Al Ha-Mishmar
AL HA-MISHMAR
AL HA-MISHMAR (Heb. עַל הַמִּשְׁמָר), Hebrew daily newspaper of the Israeli left-wing *Mapam Party, its affiliated Ha-Shomer ha-Ẓa'ir youth movement, and the Kibbutz Arẓi network of agricultural settlements. Established in Tel Aviv in 1943 under the editorship of Mordekhai *Bentov as Ha-Shomer, it became Al ha-Mishmar five years later after Ha-Shomer ha-Ẓa'ir merged with Aḥdut ha-Avodah into Mapam. The newspaper was both a voice of the strident left-wing of the Zionist movement and the more inward-looking network of agricultural settlements. A quality newspaper, it covered national and international developments as well as local kibbutz news. In its earlier days its journalistic style was of a party organ. Yet its literary pages in particular were open to non-party voices. Its journalistic workforce consisted of members of kibbutzim on loan to work on the newspaper.

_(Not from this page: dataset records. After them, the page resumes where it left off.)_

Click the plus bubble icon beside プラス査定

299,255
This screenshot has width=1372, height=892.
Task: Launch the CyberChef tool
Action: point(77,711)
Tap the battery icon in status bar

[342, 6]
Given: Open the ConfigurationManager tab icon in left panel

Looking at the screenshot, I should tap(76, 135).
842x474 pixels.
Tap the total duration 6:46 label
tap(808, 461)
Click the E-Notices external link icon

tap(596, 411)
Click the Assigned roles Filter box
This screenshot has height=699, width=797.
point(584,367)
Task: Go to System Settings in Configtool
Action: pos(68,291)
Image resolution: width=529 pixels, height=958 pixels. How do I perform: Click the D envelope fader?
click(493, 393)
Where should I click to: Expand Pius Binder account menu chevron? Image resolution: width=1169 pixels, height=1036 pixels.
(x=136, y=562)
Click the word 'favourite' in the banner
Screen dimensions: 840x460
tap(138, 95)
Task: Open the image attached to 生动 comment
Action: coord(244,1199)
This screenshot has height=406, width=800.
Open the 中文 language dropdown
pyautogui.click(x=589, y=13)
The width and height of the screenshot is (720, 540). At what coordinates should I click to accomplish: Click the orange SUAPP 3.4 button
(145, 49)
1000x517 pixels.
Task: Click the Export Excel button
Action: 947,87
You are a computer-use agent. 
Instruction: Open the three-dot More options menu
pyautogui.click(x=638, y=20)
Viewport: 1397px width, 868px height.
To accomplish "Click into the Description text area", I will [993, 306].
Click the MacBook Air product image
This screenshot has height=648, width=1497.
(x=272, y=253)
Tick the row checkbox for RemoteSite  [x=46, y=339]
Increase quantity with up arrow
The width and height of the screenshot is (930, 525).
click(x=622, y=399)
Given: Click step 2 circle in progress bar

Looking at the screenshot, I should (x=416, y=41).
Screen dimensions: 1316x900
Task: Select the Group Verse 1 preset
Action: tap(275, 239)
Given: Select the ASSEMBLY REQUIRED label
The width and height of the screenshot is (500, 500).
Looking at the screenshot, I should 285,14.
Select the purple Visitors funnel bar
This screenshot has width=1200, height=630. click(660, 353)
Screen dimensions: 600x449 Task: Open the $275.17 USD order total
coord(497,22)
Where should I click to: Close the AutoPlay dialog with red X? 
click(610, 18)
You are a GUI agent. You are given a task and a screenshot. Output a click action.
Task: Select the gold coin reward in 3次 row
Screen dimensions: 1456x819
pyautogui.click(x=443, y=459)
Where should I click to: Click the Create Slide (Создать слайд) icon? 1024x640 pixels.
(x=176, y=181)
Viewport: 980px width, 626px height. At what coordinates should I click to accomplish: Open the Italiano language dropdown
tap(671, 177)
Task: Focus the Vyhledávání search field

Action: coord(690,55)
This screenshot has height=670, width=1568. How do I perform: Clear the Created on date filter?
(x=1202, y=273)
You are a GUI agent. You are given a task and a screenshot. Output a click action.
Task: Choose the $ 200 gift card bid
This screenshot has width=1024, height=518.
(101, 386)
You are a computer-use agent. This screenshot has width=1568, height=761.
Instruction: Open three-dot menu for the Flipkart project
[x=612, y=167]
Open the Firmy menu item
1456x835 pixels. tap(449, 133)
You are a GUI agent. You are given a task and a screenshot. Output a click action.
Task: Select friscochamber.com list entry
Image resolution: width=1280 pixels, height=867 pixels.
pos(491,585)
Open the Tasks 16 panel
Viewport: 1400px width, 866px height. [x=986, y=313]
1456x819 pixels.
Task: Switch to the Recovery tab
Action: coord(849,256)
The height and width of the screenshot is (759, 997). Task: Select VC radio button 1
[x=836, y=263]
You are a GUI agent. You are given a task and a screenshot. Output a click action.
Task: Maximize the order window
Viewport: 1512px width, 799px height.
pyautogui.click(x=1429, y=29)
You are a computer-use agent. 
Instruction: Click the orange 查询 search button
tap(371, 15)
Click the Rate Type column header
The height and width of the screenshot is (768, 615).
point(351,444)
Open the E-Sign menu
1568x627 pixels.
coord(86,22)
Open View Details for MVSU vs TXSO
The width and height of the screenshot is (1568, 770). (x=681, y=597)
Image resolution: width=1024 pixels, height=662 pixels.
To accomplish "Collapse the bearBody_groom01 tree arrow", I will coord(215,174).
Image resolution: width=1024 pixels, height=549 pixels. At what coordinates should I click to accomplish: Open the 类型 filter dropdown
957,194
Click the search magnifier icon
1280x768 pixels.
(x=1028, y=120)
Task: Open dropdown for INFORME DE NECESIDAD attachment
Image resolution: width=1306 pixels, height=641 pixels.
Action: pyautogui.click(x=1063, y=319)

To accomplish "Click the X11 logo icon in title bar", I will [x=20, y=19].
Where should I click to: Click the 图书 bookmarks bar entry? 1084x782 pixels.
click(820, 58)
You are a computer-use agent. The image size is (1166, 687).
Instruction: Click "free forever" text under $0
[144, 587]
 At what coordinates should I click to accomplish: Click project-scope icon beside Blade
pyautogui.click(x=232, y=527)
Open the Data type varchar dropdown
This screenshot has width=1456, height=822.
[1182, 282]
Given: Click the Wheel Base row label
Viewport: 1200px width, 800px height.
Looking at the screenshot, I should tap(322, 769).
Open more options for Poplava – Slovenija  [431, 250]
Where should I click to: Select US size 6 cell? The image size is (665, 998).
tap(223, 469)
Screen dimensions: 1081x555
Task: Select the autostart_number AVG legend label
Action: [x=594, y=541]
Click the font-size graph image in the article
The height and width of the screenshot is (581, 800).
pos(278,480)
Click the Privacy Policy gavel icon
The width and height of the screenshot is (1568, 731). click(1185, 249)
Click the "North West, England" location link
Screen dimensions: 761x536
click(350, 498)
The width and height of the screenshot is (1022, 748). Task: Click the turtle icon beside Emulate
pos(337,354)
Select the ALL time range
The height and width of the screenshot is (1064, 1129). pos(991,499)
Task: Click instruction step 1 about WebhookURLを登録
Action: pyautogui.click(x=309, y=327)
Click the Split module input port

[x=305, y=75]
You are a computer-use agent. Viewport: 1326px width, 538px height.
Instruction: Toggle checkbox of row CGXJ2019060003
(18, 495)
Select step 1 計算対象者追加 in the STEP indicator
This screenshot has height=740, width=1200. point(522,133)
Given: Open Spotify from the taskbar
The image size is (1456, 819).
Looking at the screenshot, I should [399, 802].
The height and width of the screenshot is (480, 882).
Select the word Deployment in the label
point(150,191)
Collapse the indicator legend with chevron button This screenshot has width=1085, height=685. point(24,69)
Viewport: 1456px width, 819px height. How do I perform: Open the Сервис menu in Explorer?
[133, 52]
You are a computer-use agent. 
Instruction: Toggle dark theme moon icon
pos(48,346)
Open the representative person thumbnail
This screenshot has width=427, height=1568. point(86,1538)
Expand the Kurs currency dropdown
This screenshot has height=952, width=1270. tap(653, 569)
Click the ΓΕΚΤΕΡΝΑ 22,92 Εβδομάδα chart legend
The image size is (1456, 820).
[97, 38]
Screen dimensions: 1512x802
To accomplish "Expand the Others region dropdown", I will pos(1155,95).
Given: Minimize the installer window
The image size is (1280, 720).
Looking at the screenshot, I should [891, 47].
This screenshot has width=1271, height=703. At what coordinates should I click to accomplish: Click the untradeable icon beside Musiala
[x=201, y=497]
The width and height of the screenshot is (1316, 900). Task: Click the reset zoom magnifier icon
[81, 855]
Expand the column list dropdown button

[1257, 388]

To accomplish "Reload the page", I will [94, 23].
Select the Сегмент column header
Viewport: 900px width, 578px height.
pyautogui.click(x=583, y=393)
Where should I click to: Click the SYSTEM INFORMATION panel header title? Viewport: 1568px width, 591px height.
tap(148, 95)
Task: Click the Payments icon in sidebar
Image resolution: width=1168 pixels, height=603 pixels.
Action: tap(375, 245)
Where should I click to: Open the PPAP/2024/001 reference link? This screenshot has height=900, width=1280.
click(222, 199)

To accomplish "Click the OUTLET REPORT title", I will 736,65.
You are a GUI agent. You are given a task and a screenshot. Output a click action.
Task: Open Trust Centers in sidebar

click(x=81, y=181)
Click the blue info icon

After Bentov was elected a Mapam member of the Knesset, he was replaced as editor by Ya'akov Amit. Other editors of the paper were Marek Geffen, Ḥayyim Shaw, Sever Plotzkur, and Zvi Timor. In later years the paper's style was characterized by less ideological rigidity. Its staff included not only kibbutz members but also professional journalists. Its readership reached 15,000–18,000, but 10,000 of these were kibbutz subscriptions. Its circulation declined to 8,000 in the 1990s after kibbutz members were no longer required to read the paper. Their preference for the non-party commercial press, and for television over newspapers, together the financial problems which struck the kibbutz movement, caused the paper to close in March 2005.
bibliography:
Y. Tzafati, "Al ha-Mishmar – Anatomiyah shel Iton Miflagti," in: Kesher, 27 (May 2000).